### Work to be completed
Rewrite the records starting at the line that contains "What do you see at coordinates (186, 22)" and ending at the end of the records, substituting "Explain" for "Describe" and leaving everything else unchanged.

### Data provided
*-*-*

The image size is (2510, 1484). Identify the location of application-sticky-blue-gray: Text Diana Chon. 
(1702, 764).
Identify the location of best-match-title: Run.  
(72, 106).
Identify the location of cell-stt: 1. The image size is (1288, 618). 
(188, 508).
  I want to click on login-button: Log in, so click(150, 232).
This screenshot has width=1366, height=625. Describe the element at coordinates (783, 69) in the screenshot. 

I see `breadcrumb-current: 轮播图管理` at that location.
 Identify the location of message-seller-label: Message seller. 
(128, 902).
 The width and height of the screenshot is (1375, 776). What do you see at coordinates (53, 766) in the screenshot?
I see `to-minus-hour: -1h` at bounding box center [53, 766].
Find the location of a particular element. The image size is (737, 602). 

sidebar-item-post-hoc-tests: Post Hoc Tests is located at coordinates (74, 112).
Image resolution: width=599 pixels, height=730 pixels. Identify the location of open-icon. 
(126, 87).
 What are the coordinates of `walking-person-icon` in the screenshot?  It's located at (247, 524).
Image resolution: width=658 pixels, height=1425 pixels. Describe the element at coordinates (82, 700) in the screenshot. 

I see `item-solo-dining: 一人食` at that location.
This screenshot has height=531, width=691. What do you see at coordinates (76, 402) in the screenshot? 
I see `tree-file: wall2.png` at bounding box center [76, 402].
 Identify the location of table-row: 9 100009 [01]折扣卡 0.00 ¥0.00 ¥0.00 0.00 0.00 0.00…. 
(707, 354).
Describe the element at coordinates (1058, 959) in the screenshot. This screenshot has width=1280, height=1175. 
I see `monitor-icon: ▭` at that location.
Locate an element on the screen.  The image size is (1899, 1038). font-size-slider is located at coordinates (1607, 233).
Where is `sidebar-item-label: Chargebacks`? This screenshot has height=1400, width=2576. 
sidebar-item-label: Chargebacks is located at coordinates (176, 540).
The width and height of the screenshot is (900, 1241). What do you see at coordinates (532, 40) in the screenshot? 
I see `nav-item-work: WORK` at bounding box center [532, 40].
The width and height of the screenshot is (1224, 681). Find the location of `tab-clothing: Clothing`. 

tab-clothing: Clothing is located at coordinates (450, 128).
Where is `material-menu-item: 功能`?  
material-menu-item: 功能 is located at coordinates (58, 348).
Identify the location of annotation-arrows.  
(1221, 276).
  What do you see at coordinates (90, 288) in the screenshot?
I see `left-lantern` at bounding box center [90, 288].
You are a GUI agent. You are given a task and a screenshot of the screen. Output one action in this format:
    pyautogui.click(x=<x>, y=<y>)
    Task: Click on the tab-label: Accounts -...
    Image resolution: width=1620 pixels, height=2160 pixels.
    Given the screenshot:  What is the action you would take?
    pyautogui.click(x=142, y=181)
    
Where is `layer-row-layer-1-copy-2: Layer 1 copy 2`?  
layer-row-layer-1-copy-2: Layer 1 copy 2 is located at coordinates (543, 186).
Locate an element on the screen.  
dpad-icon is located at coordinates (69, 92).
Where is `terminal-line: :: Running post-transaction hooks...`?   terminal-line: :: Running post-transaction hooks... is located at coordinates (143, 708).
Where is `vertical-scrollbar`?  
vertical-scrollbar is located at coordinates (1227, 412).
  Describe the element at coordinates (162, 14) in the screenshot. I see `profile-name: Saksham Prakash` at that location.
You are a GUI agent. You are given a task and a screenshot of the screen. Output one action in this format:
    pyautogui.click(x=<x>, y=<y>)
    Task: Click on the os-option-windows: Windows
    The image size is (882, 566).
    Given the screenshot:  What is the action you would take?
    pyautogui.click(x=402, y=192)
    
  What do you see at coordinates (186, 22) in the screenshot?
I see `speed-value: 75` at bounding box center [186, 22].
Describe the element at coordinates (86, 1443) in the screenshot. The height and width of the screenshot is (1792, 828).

*-*-*

### Response
  What do you see at coordinates (186, 22) in the screenshot?
I see `speed-value: 75` at bounding box center [186, 22].
Explain the element at coordinates (86, 1443) in the screenshot. The height and width of the screenshot is (1792, 828).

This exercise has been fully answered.